Which lines in the material contain the word "chevron"? Pick out each one and copy it in full.

------------------------------------------------------------

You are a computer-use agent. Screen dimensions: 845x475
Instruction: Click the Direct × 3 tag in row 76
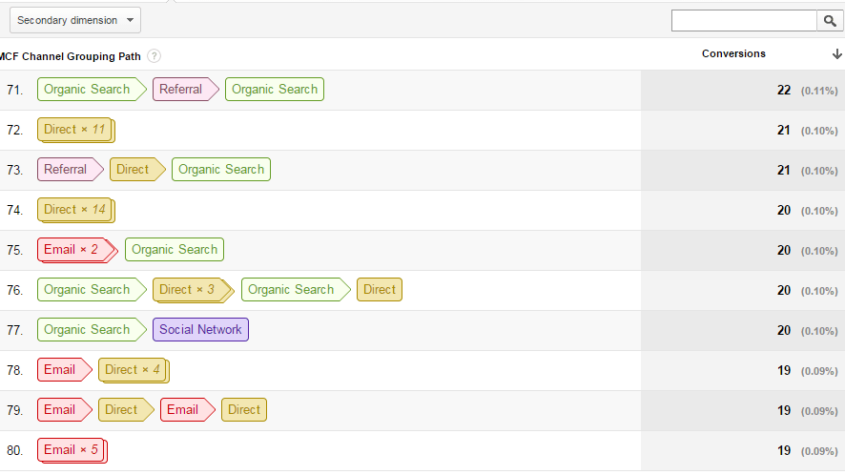pyautogui.click(x=193, y=290)
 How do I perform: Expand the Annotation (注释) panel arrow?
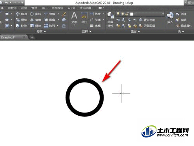click(x=90, y=32)
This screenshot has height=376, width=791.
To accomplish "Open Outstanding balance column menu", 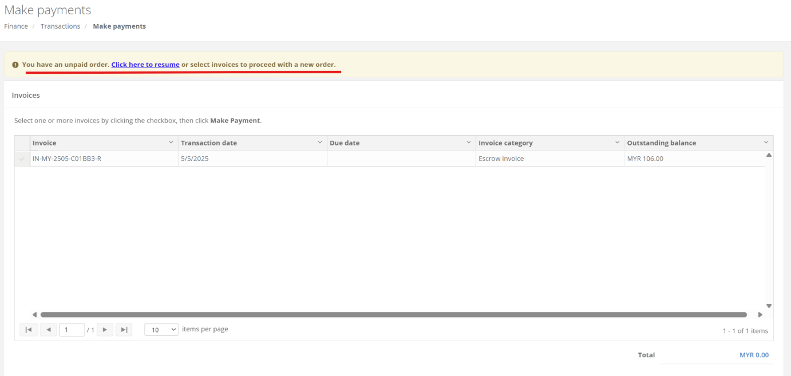I will pyautogui.click(x=766, y=143).
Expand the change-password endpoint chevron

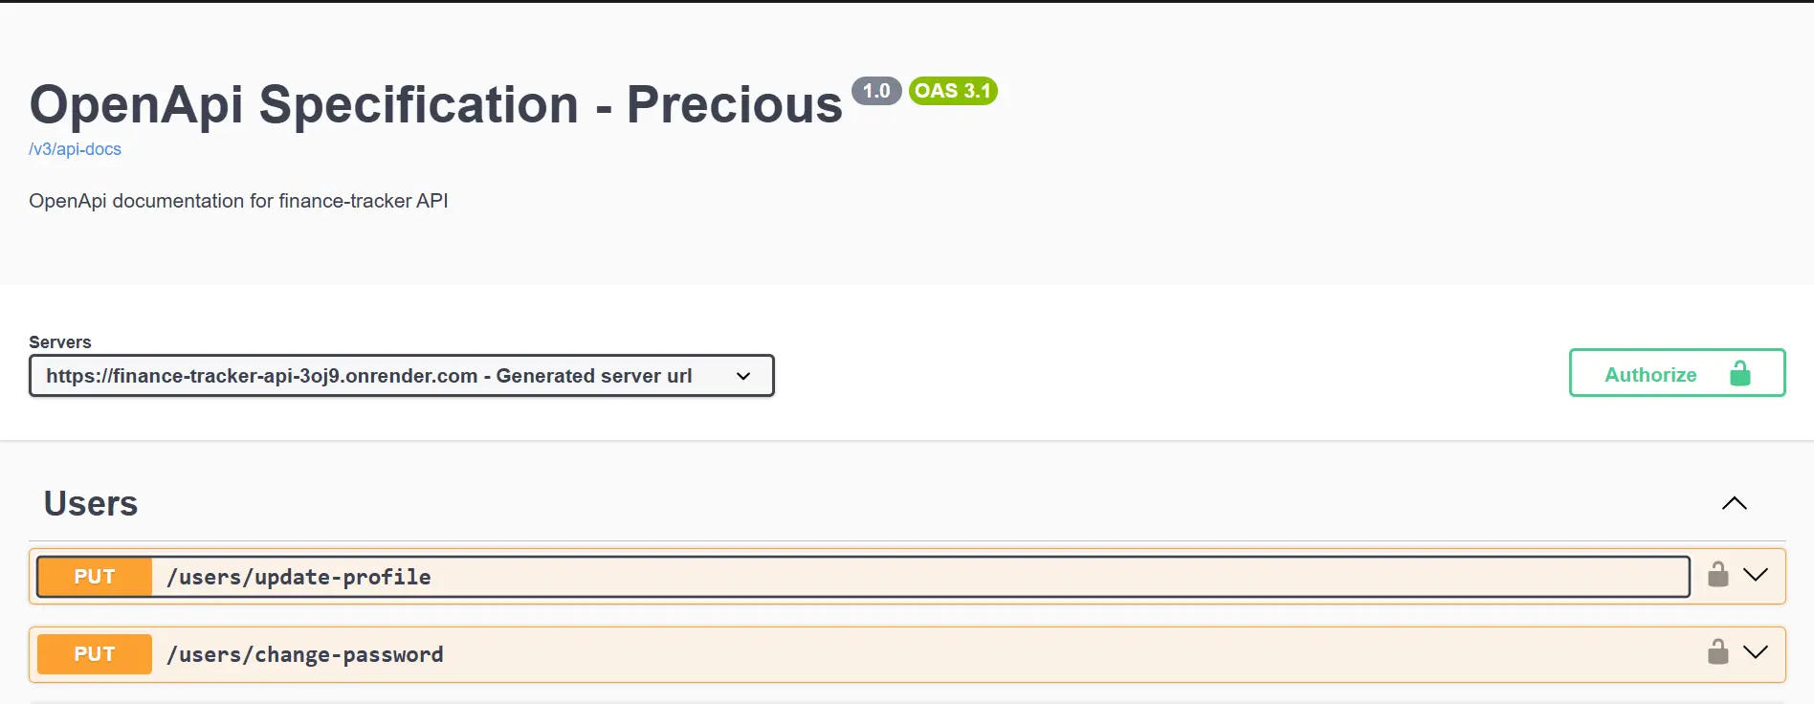click(x=1756, y=652)
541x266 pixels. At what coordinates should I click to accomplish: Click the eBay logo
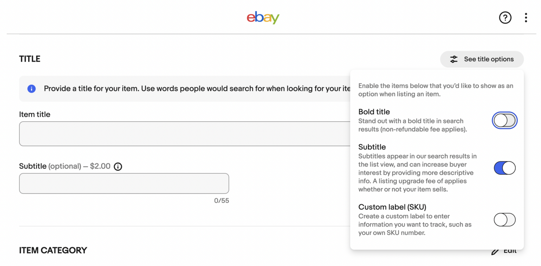pyautogui.click(x=263, y=18)
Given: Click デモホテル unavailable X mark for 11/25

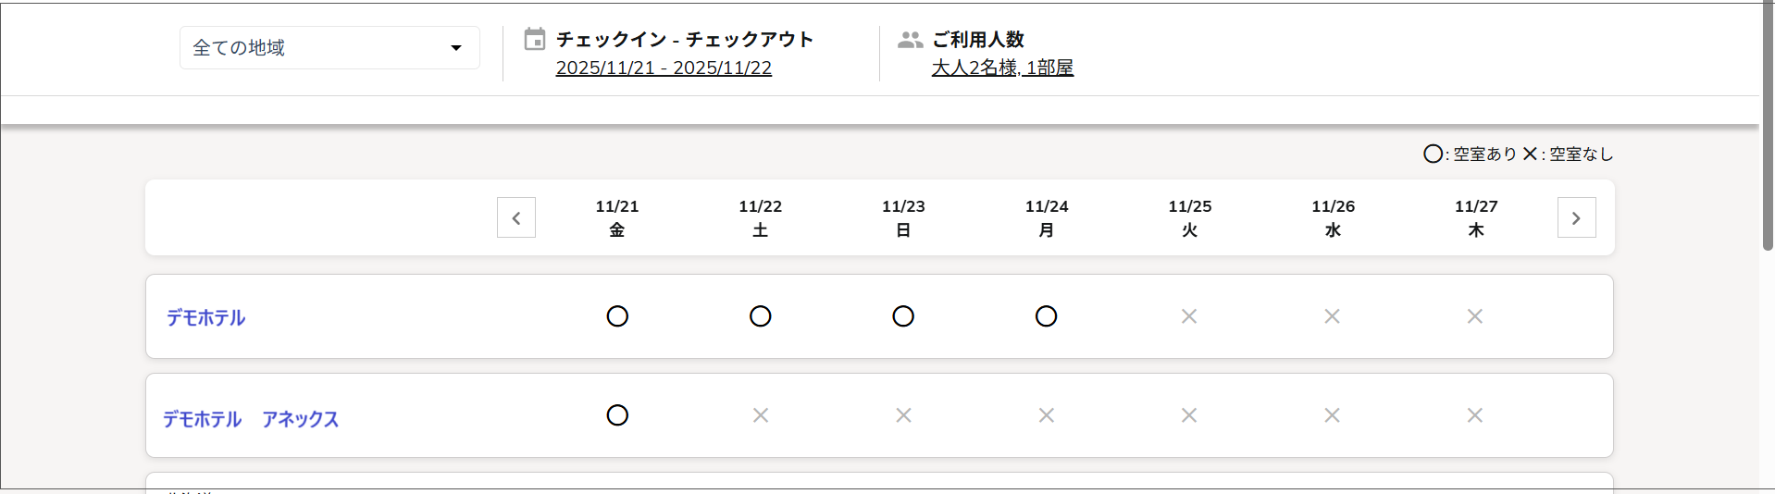Looking at the screenshot, I should tap(1189, 316).
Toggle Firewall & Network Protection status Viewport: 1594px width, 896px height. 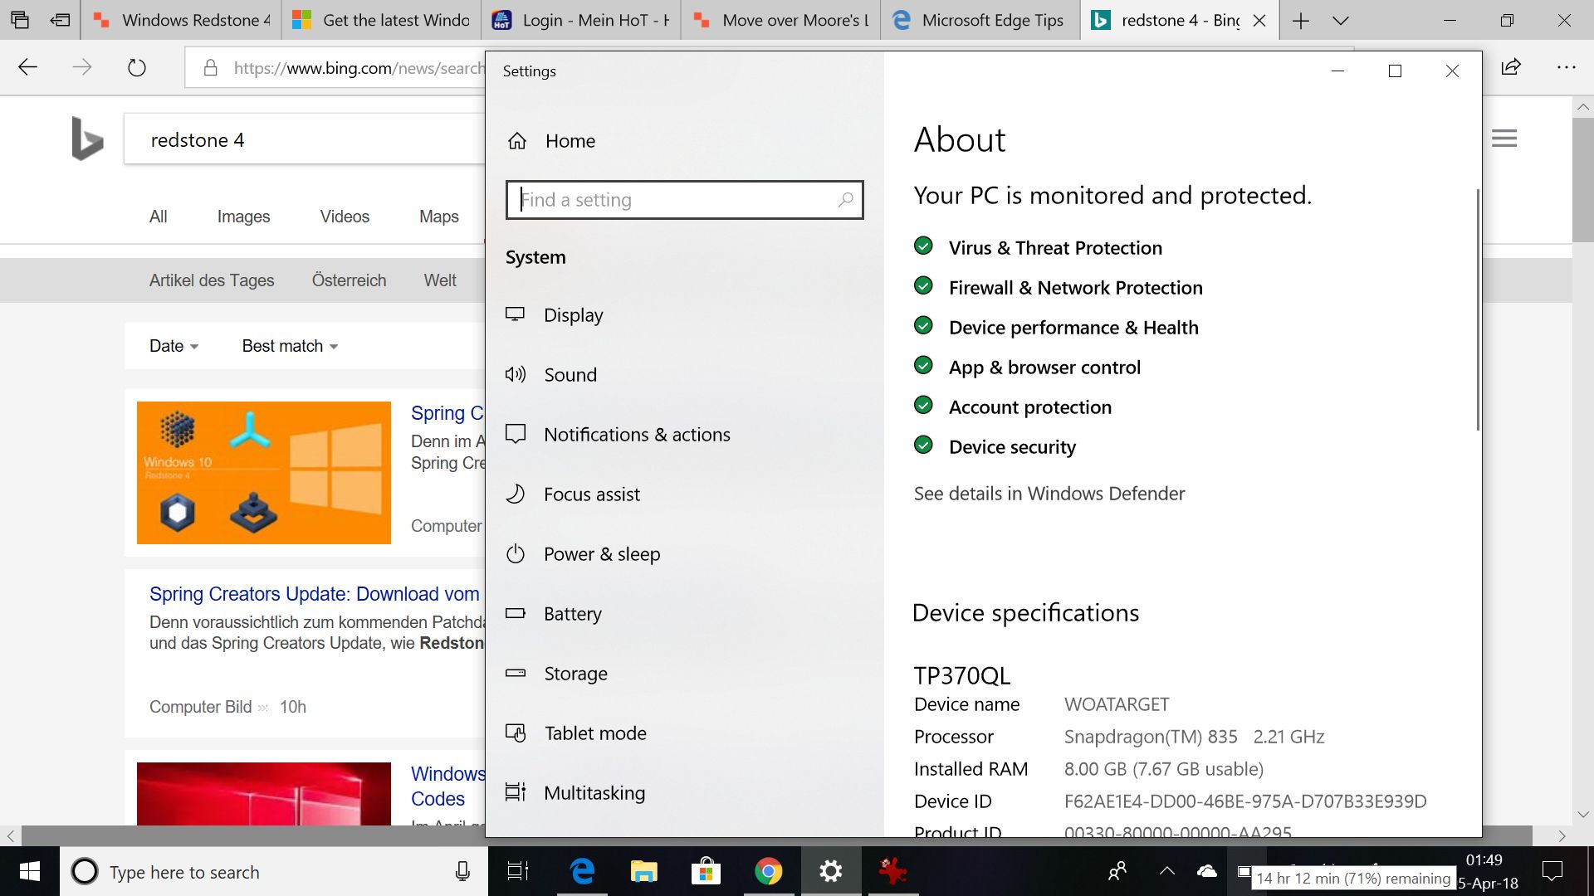click(925, 285)
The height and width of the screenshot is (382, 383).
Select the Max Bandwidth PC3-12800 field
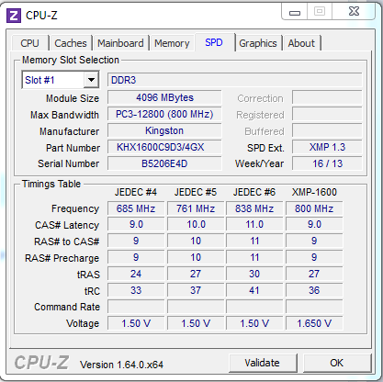tap(164, 114)
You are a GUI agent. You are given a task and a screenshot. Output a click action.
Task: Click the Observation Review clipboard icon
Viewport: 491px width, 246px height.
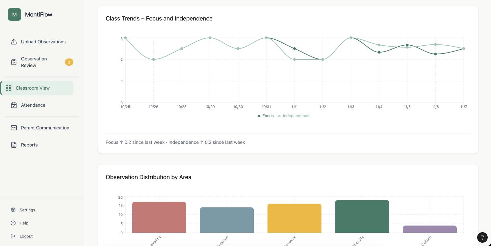[13, 62]
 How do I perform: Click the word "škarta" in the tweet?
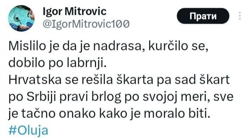point(135,80)
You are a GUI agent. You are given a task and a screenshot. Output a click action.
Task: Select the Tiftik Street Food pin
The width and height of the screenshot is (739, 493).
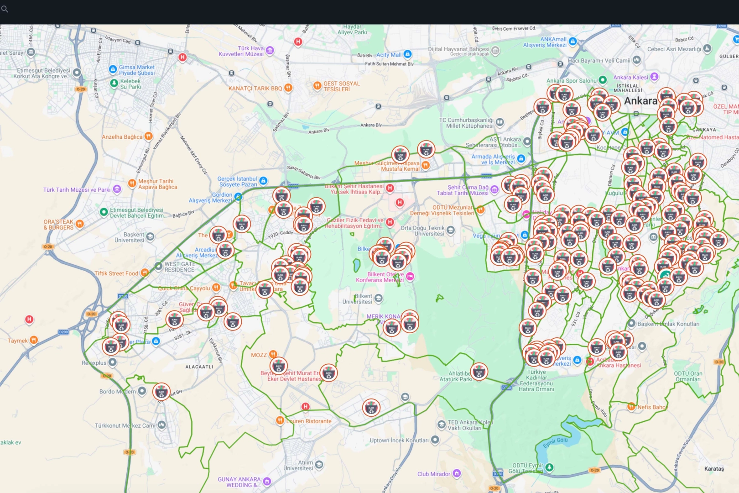click(x=145, y=273)
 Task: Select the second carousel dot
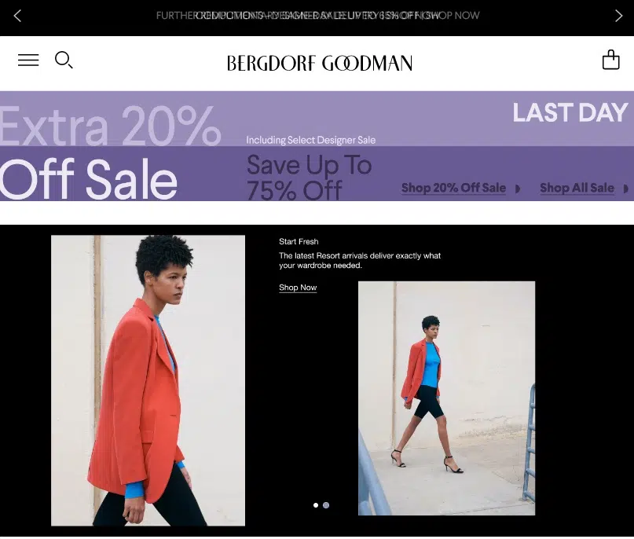(x=326, y=505)
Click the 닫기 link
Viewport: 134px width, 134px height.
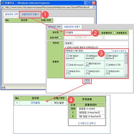122,51
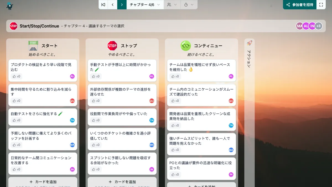
Task: Advance to next chapter arrow
Action: point(122,5)
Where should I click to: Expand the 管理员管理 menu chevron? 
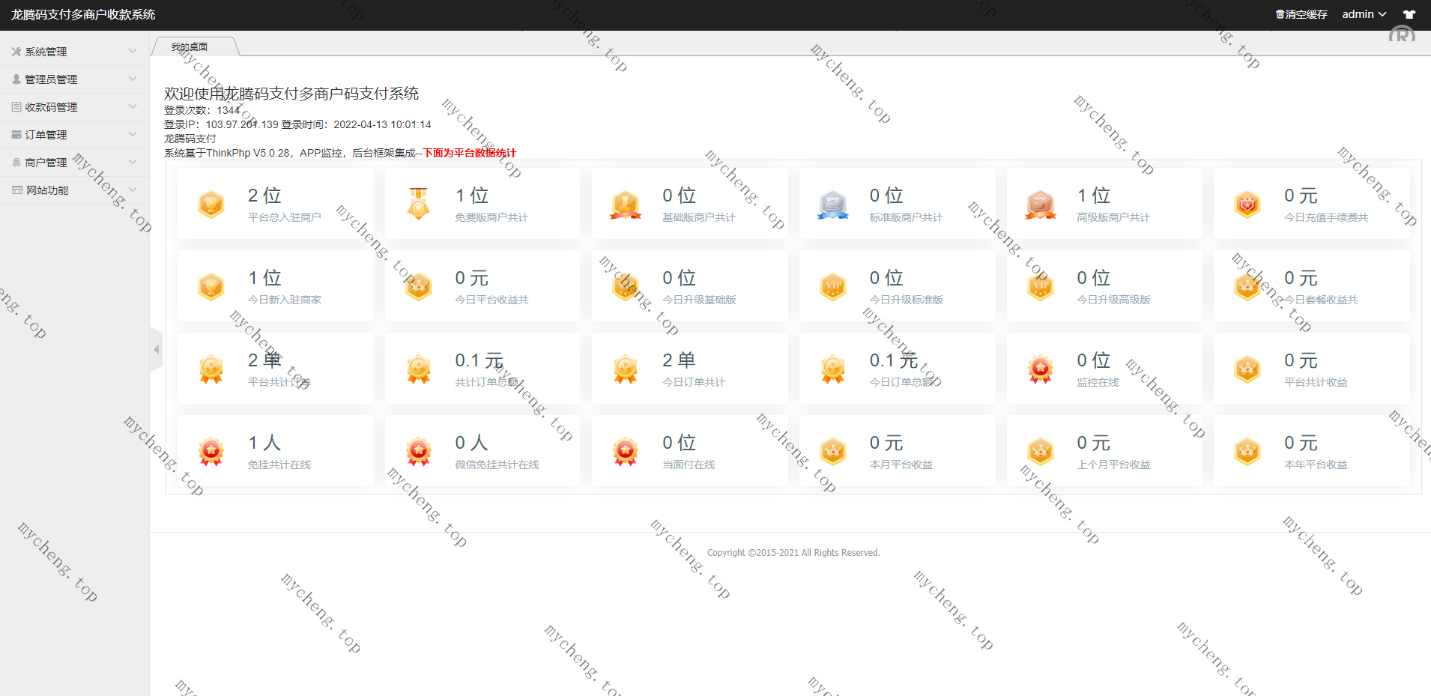point(133,79)
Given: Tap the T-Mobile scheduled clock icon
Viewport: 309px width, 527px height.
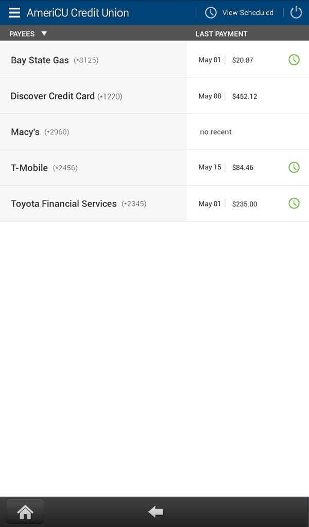Looking at the screenshot, I should pyautogui.click(x=294, y=167).
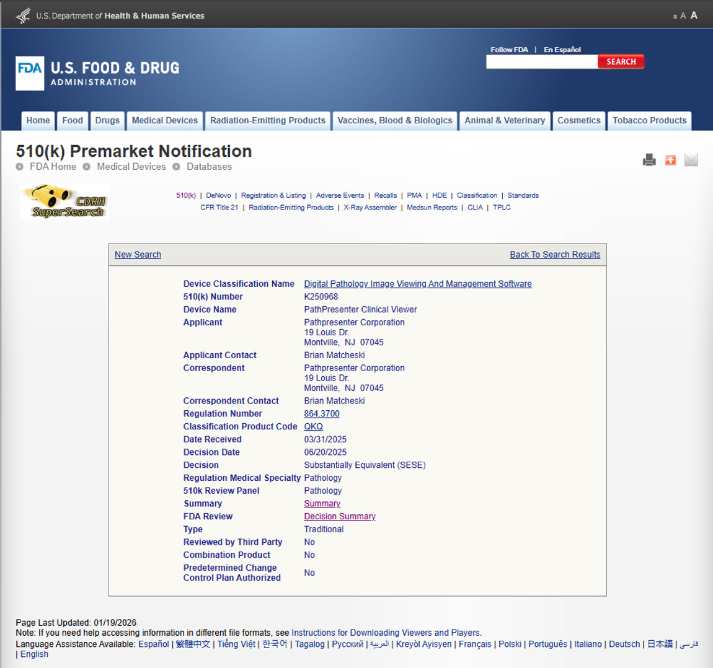Click the breadcrumb arrow beside FDA Home

[20, 167]
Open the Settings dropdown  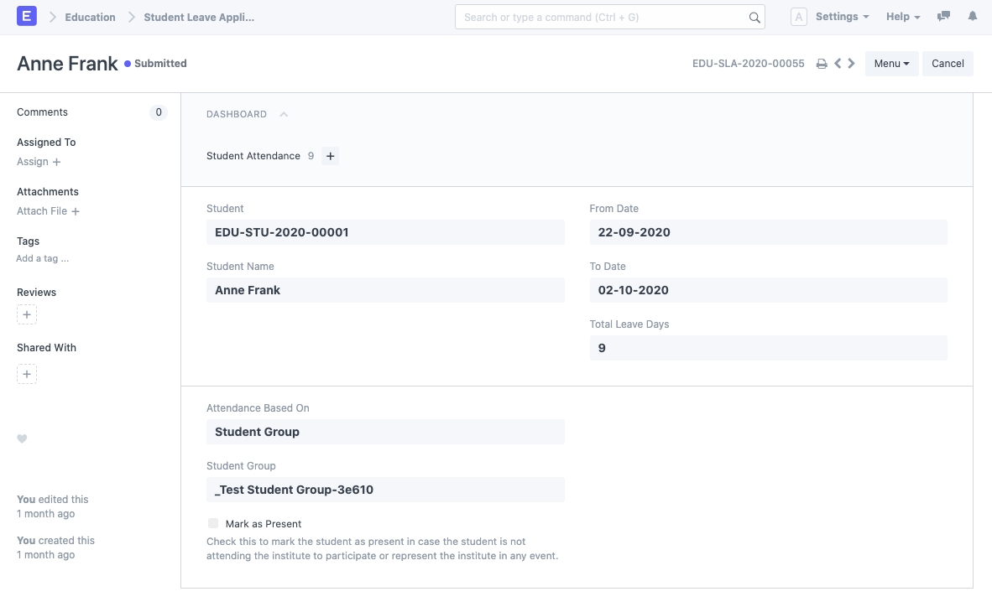[842, 17]
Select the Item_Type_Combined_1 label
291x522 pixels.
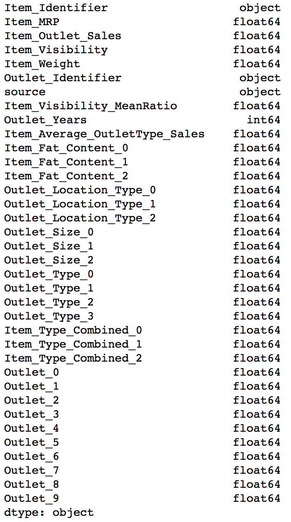73,344
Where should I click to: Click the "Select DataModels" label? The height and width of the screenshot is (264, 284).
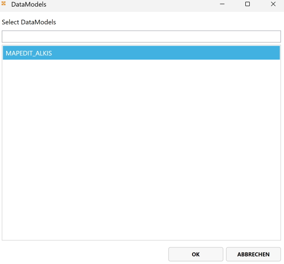pyautogui.click(x=29, y=22)
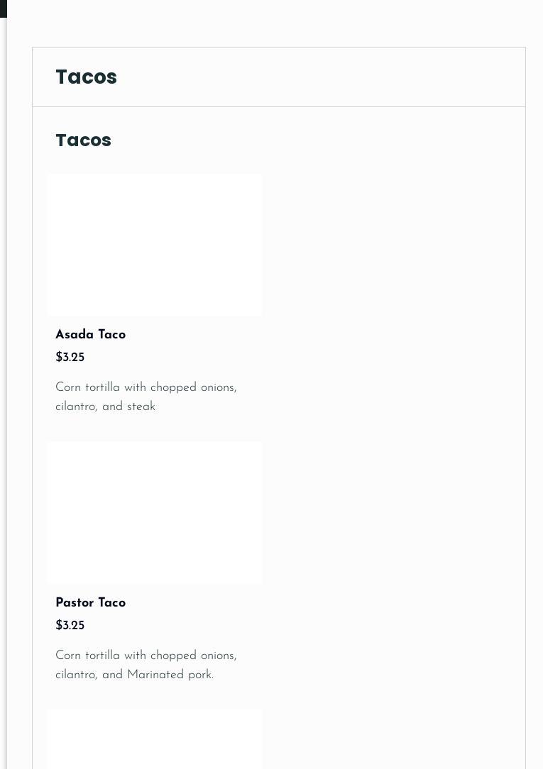Select the Pastor Taco item name
Viewport: 543px width, 769px height.
pos(90,603)
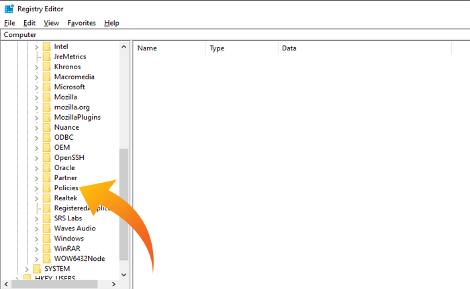The width and height of the screenshot is (470, 289).
Task: Click the Realtek folder icon
Action: (46, 198)

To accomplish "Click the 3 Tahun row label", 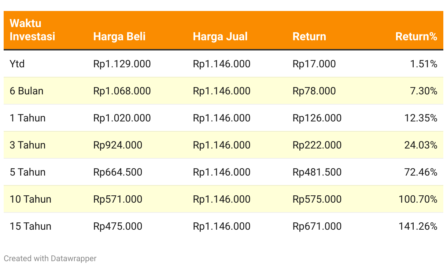I will point(27,145).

------------------------------------------------------------

**Answer to the problem:**
Expand the change-password endpoint chevron
Where should I click to: Expand the 管理员管理 menu chevron? 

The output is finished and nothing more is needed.